# Direction
From the workshop report below, list the countries whose MSP research and policy practices were the subject of the three papers that followed the opening keynote.

# Excerpted passage

Spatial Strategies at the Land-Sea Interface: Rethinking Maritime Spatial Planning – Hamburg September 2019: A Workshop Report
A three-day workshop on spatial planning at the land-sea interface took place at Hamburg University, Institute for Geography from 11-13th September. The workshop took place under the umbrella of the Marine Spatial Planning Research Network and the Association of European Schools of Planning (AESOP) Thematic Group on Transboundary Spaces, Planning Cultures and Policy Diffusion. It explicitly sought to the bring together these two academic communities engaged with spatial planning at sea and on land respectively. In this spirit, Prof. Simin Davoudi (Newcastle University, UK) provided the opening keynote, introducing the concept of spatial imaginaries as way of coming to grips with taken-for-granted geographies of the coast. This conceptual introduction was followed by three papers providing reflections on current practices in MSP research and policy in Poland, Denmark and the UK.

# Dataset excerpt
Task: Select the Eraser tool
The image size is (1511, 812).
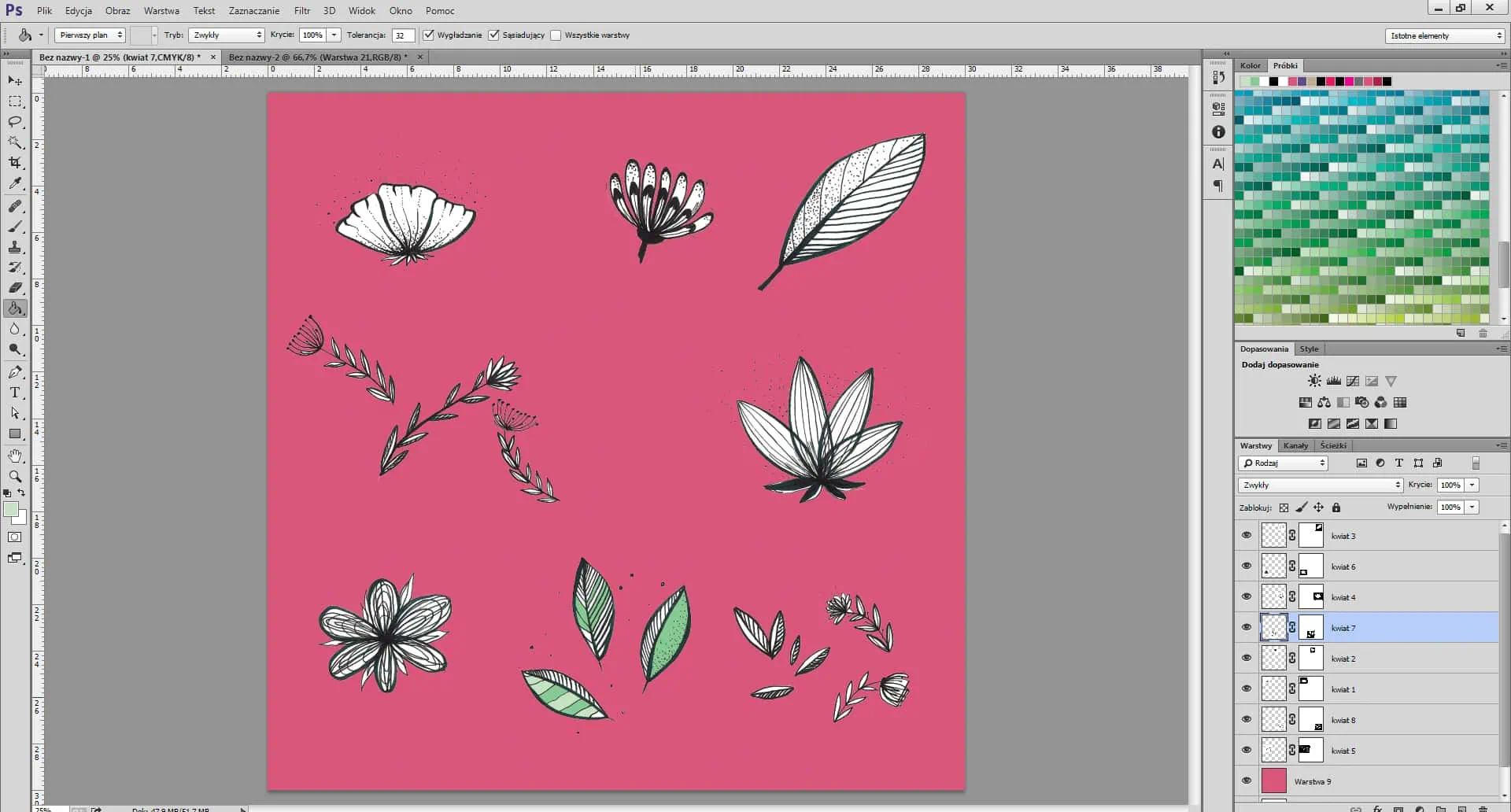Action: pyautogui.click(x=15, y=288)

# Completed exercise
Poland, Denmark, the UK